■ **Objective**
Copy out the following material word for word, leaving every line as it stands.

■ **Input**
* * * *

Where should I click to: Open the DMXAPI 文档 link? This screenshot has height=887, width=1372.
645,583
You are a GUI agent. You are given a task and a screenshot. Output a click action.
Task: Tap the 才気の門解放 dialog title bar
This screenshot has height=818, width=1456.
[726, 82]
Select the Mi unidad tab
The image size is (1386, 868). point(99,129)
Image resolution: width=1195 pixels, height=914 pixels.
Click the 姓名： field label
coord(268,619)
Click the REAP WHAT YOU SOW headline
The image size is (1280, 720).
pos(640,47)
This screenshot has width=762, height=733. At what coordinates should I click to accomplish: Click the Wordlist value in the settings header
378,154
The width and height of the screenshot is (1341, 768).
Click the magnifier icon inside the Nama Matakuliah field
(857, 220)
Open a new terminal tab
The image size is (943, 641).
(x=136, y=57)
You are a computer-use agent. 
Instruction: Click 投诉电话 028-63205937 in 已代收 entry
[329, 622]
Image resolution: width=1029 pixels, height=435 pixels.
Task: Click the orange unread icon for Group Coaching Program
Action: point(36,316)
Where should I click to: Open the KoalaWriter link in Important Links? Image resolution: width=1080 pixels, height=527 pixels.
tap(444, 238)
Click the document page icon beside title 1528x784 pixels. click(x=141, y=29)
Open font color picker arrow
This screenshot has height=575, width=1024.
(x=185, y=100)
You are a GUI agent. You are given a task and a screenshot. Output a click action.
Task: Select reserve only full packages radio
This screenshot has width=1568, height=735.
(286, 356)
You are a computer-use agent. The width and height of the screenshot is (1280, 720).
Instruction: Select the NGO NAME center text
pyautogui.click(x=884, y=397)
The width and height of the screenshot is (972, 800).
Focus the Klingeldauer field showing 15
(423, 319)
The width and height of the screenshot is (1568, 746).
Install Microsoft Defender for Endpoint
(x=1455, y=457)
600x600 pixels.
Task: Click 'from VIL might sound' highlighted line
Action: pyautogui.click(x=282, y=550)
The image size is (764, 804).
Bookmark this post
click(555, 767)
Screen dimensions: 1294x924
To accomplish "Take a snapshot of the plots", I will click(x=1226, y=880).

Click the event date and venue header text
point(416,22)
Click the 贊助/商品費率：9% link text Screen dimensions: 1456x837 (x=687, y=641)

* * * *

■ **Final result**
Where should I click to: Open the DMXAPI 文档 link? This screenshot has height=887, width=1372.
645,583
You are a GUI agent. You are given a task and a screenshot. Output a click action.
Task: Tap the 才気の門解放 dialog title bar
This screenshot has height=818, width=1456.
[726, 82]
Select the Mi unidad tab
The image size is (1386, 868). point(99,129)
Image resolution: width=1195 pixels, height=914 pixels.
Click the 姓名： field label
coord(268,619)
Click the REAP WHAT YOU SOW headline
The image size is (1280, 720).
pos(640,47)
This screenshot has width=762, height=733. At what coordinates should I click to accomplish: Click the Wordlist value in the settings header
378,154
The width and height of the screenshot is (1341, 768).
Click the magnifier icon inside the Nama Matakuliah field
(857, 220)
Open a new terminal tab
The image size is (943, 641).
(x=136, y=57)
You are a computer-use agent. 
Instruction: Click 投诉电话 028-63205937 in 已代收 entry
[329, 622]
Image resolution: width=1029 pixels, height=435 pixels.
Task: Click the orange unread icon for Group Coaching Program
Action: point(36,316)
Where should I click to: Open the KoalaWriter link in Important Links? Image resolution: width=1080 pixels, height=527 pixels.
tap(444, 238)
Click the document page icon beside title 1528x784 pixels. click(x=141, y=29)
Open font color picker arrow
This screenshot has height=575, width=1024.
(x=185, y=100)
You are a GUI agent. You are given a task and a screenshot. Output a click action.
Task: Select reserve only full packages radio
This screenshot has width=1568, height=735.
(286, 356)
You are a computer-use agent. The width and height of the screenshot is (1280, 720).
Instruction: Select the NGO NAME center text
pyautogui.click(x=884, y=397)
The width and height of the screenshot is (972, 800).
Focus the Klingeldauer field showing 15
(423, 319)
The width and height of the screenshot is (1568, 746).
Install Microsoft Defender for Endpoint
(x=1455, y=457)
600x600 pixels.
Task: Click 'from VIL might sound' highlighted line
Action: pyautogui.click(x=282, y=550)
The image size is (764, 804).
Bookmark this post
click(555, 767)
Screen dimensions: 1294x924
To accomplish "Take a snapshot of the plots", I will click(x=1226, y=880).

Click the event date and venue header text
point(416,22)
Click the 贊助/商品費率：9% link text Screen dimensions: 1456x837 (x=687, y=641)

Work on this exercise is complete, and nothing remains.